Ref: PN08-27
11 December 2008
Positive steps have been made to address pension deficits through the scheme funding regime, and clearance activity is on a downward trend, data published today by the Pensions Regulator shows.
The report outlines the regulator's findings in relation to scheme funding where recovery plans have been put in place, updating last year's similar report. This year, data has also been included on applications for clearance – the voluntary process to obtain assurance from the regulator that it will not use its powers in relation to transactions that affect a pension scheme.
Pensions Regulator chairman David Norgrove said: "Scheme funding improved between 2005 and 2007 but current economic conditions are far more difficult.”
“Trustees should not over-react in the face of the downturn, but should ensure they are active and alert to potential changes in the health of the sponsor, and to the funding level of the scheme. In responding to short-term cash flow difficulties trustees should first consider back-end loading recovery plans. Where valuations show a much larger deficit, then as we said in our October statement, this may result in longer recovery plans being proposed. We will of course keep our approach under review as the situation develops."

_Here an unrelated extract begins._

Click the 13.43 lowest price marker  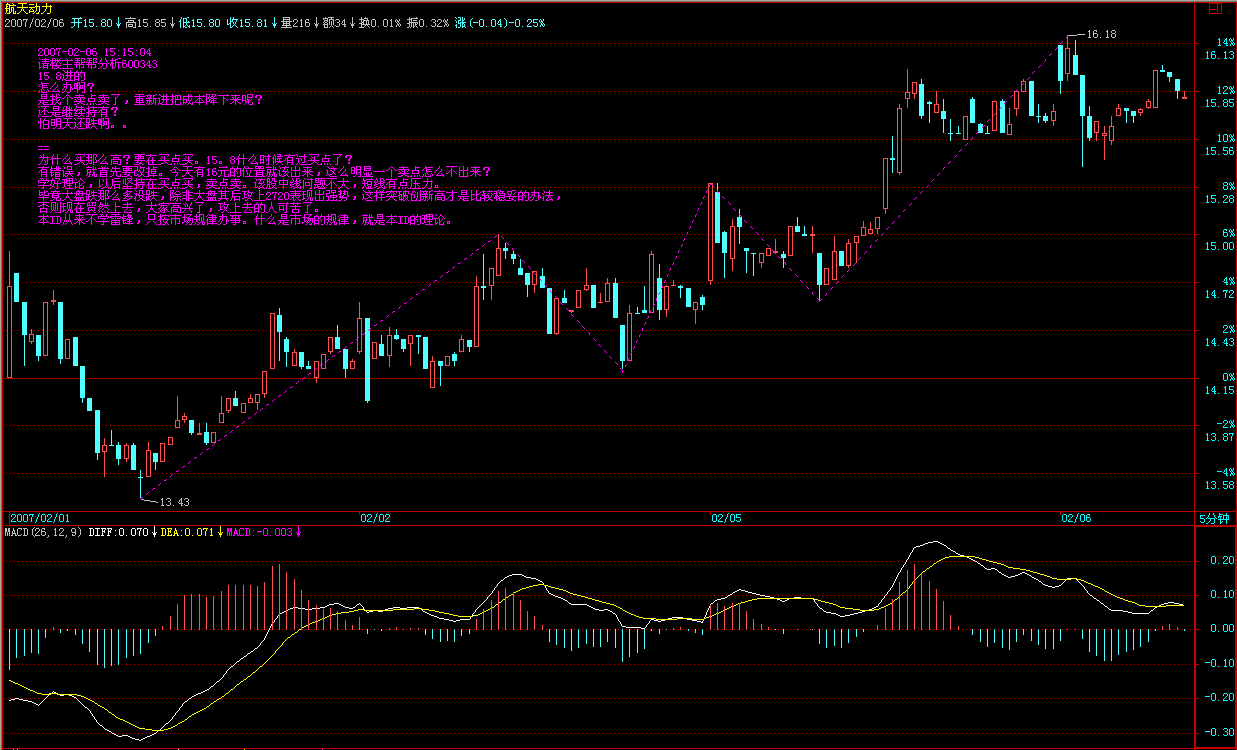(x=174, y=502)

Scheme funding – key findings and economic conditions
While the recovery plan data shows positive steps being made to address deficits, the recovery plans were for the most part set in economically benign circumstances.
Economic factors affecting recovery plans received over the next year will be very different. During this time the regulator expects to see:
Clearance – findings in relation to applications
The level of clearance activity has been on a downward trend due to increasing industry understanding of the regulator's requirements and a decline in merger and acquisition activity.
Type of transaction is very diverse, but most activity is seen in events regarding the sale of the employer (more than 20% of cases), and company restructure (more than 15% of cases).
A wide range of types of mitigation is seen for transactions that reduce the security of the pension scheme. In more than 60% of cases this is in the form of a cash contribution.
Since the process was introduced in April 2005, 444 clearance statements have been issued, with just three refused.
Buyouts
Full buyout business totalling £8.2bn was reported in the year to 30 September 2008, almost 6 times the level for the previous year. In spite of the high profile of these transactions, this record year represented less than 1% of liabilities.